Аксель Бекман – референт-переводчик АН СССР, расстрелян в 1942 году.
История – главная тема гумилевских стихов. Труд историка – почтенный и благородный, историк спасает человечество от забвения.
Но всех прядет судьбы веретено
В один узор; и разговор столетий
Звучит как сердце в сердце у меня.
Так я двусердый, я не встречу смерти,
Живя в чужих словах чужого дня.
Товарищ Сталин исключительно высоко ставил роль личности в истории, непростительно высоко для марксиста. К середине тридцатых в отечественную историю вернулись Екатерина II, Иван Грозный и, конечно же, Петр Великий. Гумилев яркими историческими фигурами всегда интересовался, но царя Петра не любил. В его стихах Петр не великий и суровый государь, а просто палач.
Но Москва бессильней крымских пленниц
На коленях плачет пред царем.
И стоит гигант-преображенец
Над толпой с кровавым топором.
Понятно, с кем ассоциировался в те годы Петр. Немудрено, что Гумилев видел свое место не в свите царя и даже не в толпе зевак, а на дыбе или на плахе:
Мне от дыбы страшно ломит спину,
Колет слух несносный скрип подвод,
Ибо весь я страшно отодвинут
В сей суровый и мятежный год.
В тридцатые годы взгляды Гумилева на историю еще только формировались. Судя по стихам (а других источников здесь нет, в тридцатые он написал только одну статью), его взгляд на историю отличался от распространенных тогда марксистско-гегельянских представлений. История в поэзии раннего Гумилева – увлекательный, но жестокий мир, где одна трагедия разыгрывается вслед за другой. Не зря же он любил исторические хроники Шекспира. Впервые прочитал их еще в Бежецке, а в декабре 1951 года просил Ахматову прислать их ему в Камышлаг.
В истории человечества он как будто не видел прогресса. В стихах тридцатых он прогресс не отрицает – он его просто не замечает. В мире нового средневековья рассуждать о любом прогрессе, кроме технического, просто смешно.
БОЛЬШОЙ ТЕРРОР И АРЕСТ 1938
1938 год начинался для Гумилева удачно. Ему даже предложили напечататься в журнале студенческого научного общества. Террор как будто обходил его стороной. Но в ночь с 10 на 11 марта 1938-го за Гумилевым пришли. Утром 11 марта Орест Высотский, который тогда ночевал на Фонтанке, 149, но ареста избежал, пришел в Фонтанный дом и сообщил Ахматовой о случившемся.

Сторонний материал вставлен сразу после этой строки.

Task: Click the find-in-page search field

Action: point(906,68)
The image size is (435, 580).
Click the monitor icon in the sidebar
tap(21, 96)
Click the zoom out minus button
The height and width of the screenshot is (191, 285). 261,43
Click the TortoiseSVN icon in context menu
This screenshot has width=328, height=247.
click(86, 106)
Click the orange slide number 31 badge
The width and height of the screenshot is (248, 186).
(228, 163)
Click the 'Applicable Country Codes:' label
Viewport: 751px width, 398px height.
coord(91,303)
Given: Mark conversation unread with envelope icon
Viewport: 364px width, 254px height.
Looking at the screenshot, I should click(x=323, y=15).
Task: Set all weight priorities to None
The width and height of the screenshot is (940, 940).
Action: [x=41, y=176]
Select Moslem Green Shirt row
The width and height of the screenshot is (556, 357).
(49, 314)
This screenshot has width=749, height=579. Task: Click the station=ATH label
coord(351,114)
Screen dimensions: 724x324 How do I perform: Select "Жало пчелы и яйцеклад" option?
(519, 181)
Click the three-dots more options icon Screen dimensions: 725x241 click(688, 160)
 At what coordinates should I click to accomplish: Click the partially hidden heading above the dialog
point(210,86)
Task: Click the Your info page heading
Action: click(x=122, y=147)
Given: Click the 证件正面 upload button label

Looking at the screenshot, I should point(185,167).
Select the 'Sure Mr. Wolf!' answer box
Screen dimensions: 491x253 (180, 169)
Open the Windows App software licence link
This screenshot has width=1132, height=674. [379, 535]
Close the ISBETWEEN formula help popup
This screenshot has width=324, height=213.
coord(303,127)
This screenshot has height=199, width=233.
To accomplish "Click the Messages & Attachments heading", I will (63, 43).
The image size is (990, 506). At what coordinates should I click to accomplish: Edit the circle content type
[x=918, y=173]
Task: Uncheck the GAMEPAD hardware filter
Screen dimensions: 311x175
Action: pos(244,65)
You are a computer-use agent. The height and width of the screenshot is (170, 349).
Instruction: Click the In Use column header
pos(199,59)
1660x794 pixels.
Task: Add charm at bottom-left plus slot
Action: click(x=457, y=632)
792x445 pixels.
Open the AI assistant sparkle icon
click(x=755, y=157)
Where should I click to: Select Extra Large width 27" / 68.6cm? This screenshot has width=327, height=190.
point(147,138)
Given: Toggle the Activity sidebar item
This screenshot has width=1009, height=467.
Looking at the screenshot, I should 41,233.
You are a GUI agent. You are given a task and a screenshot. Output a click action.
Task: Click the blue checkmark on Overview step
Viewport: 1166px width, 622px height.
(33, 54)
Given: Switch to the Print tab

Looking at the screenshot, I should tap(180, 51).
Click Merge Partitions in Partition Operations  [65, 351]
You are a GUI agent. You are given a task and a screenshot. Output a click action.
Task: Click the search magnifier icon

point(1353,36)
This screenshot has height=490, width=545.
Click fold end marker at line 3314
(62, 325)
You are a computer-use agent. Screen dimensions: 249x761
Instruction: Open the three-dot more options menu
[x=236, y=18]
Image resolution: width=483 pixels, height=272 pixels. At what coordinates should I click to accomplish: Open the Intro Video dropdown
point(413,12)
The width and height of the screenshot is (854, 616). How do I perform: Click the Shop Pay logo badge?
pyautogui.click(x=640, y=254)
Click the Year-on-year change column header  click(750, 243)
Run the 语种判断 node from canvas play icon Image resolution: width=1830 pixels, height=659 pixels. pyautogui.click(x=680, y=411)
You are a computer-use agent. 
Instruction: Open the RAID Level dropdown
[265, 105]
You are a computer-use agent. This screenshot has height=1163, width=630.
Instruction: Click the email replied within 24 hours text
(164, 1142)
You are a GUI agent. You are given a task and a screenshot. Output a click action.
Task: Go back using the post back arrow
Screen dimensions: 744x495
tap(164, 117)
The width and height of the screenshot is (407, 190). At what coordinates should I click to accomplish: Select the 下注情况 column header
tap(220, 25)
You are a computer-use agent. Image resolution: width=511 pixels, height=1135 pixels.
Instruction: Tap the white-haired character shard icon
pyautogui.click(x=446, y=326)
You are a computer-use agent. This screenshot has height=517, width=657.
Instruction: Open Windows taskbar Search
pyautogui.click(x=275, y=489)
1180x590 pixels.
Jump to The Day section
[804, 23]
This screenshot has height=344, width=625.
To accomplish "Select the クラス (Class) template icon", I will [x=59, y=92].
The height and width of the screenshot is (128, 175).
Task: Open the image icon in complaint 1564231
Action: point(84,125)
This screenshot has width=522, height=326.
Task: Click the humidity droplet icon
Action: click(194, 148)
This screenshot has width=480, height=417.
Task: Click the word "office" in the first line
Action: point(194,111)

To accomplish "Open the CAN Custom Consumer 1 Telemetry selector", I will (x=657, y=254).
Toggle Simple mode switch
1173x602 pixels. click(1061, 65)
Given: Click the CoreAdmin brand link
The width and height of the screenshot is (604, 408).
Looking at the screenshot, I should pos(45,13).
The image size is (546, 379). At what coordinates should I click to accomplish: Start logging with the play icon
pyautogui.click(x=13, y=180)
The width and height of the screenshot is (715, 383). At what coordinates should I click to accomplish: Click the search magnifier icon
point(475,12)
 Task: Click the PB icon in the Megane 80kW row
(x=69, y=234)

Арест 1938-го Гумилев связывал с лекцией Льва Васильевича Пумпянского о русской поэзии начала века:
«Лектор стал потешаться над стихотворениями и личностью моего отца. "Поэт писал про Абиссинию, — восклицал он, — а сам не был дальше Алжира… Вот он – пример отечественного Тартарена!" Не выдержав, я крикнул профессору с места: "Нет, он был не в Алжире, а в Абиссинии!" Пумпянский снисходительно парировал мою реплику: "Кому лучше знать – вам или мне?" Я ответил: "Конечно, мне". В аудитории около двухсот студентов засмеялись. В отличие от Пумпянского, многие из них знали, что я – сын Гумилева. Все на меня оборачивались и понимали, что мне действительно лучше знать. Пумпянский сразу же после звонка побежал жаловаться на меня в деканат. Видимо, он жаловался и дальше. Во всяком случае, первый же до прос во внутренней тюрьме НКВД на Шпалерной следователь Бархударян начал с того, что стал читать мне бумагу, в которой во всех подробностях сообщалось об инциденте, произошедшем на лекции Пумпянского…»
Однако в марте 1938-го Гумилева допрашивал Филимонов, а не Бархударьян. Пумпянский вовсе не был стукачом, а донос в НКВД написал, вероятно, кто-то из студентов – в аудитории из двухсот человек должен был находиться не один осведомитель. Но и этот донос на арест, скорее всего, не повлиял, Гумилев был обречен задолго до этой несчастной лекции. [17]
В годы Большого террора следователи руководствовались не столько индивидуальным, сколько классовым и отчасти национальным подходом. На оперативном совещании начальников региональных управлений НКВД Ежов дал понять: «Нужно арестовывать по соцпризнаку и прошлой деятельности в контрреволюционных партиях». «Тогда не спрашивали друг у друга: "Как вы думаете, за что арестовали Ивана Алексеевича?", но: "По какой линии?", а линий было великое множество и самых разнообразных, а потому в ответ на заданный вопрос можно было услышать: "По линии глухонемых", или "По линии поляков", или "По линии библиотекарей"», — вспоминала Лидия Чуковская.